PROVIDED RECORDS
* * * * *
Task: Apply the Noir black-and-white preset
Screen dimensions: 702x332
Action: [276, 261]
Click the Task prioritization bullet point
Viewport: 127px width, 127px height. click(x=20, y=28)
* * * * *
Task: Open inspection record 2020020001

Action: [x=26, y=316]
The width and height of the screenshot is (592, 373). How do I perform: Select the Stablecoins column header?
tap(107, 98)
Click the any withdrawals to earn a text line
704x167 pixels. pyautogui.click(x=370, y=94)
* * * * *
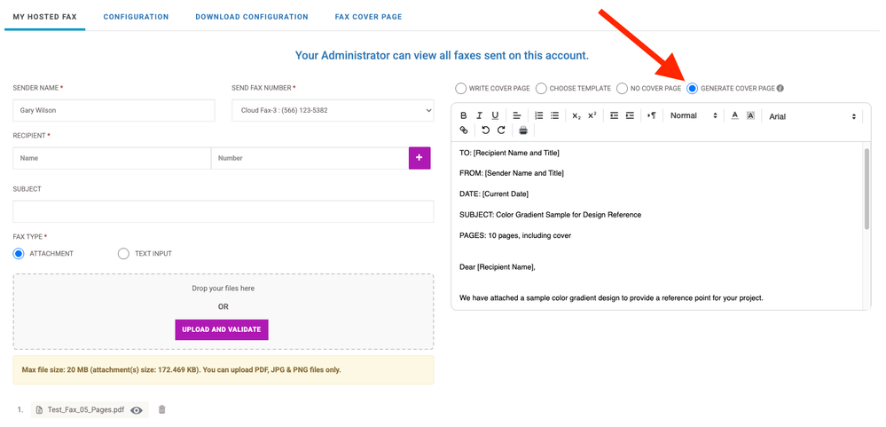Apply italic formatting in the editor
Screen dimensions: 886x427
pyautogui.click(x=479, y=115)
* * * * *
EXERCISE
Echo the rows starting with the line that contains "Apply italic formatting in the editor" and going on through the line that contains "pyautogui.click(x=479, y=115)", including both. Leave the pictures out of your answer.

CORRECT RESULT
Apply italic formatting in the editor
Screen dimensions: 886x427
pyautogui.click(x=479, y=115)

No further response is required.